-- Opening Marker --

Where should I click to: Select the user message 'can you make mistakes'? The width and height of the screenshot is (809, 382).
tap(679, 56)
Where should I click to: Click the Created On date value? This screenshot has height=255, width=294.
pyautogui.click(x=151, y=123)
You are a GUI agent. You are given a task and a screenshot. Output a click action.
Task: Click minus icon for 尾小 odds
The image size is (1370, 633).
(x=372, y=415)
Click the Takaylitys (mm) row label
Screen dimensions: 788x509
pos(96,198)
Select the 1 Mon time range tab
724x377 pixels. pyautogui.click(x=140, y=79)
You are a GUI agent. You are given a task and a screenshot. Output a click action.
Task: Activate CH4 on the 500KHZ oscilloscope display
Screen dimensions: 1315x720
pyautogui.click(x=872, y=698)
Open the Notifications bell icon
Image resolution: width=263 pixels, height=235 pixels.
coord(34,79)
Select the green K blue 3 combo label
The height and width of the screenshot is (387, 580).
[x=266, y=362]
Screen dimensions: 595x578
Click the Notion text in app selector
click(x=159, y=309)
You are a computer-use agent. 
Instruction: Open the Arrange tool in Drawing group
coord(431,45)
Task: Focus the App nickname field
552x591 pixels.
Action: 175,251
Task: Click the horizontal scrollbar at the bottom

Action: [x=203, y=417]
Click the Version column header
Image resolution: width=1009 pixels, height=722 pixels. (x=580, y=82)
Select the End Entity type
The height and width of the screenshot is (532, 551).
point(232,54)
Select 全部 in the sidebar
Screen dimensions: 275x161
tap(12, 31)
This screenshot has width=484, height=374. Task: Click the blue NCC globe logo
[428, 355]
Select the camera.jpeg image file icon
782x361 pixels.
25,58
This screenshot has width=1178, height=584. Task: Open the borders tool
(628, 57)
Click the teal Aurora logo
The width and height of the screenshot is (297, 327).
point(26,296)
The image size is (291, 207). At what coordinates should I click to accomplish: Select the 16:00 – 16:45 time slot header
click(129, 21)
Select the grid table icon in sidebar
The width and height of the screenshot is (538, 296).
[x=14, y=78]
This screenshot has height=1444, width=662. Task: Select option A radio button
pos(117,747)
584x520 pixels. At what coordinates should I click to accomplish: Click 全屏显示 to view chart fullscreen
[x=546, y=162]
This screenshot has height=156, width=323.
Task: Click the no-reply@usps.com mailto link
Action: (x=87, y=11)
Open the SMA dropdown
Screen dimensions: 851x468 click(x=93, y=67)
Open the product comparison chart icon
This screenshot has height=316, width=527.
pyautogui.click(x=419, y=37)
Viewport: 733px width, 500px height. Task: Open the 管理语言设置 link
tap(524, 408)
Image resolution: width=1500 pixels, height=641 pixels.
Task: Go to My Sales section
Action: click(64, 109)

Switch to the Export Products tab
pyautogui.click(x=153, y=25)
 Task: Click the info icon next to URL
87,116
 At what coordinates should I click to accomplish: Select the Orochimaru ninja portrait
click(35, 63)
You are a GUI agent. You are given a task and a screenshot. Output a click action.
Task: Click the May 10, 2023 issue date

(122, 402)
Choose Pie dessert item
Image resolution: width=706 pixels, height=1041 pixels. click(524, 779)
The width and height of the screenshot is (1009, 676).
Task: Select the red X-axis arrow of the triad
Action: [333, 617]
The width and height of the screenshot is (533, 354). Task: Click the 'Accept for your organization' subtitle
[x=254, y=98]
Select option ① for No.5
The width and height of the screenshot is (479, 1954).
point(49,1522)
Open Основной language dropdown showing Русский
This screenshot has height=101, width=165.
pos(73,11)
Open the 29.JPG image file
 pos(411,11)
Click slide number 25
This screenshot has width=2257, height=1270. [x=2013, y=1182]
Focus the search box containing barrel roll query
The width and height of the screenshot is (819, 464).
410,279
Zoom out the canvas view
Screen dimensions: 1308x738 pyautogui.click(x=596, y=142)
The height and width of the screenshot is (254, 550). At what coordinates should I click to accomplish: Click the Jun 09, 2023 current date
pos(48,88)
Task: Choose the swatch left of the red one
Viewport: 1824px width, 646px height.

-- Closing Marker --

REQUIRED WORK » Check each line of the records for the string "Focus" and copy those that have it.

REPLY »
Task: Focus the App nickname field
Focus the search box containing barrel roll query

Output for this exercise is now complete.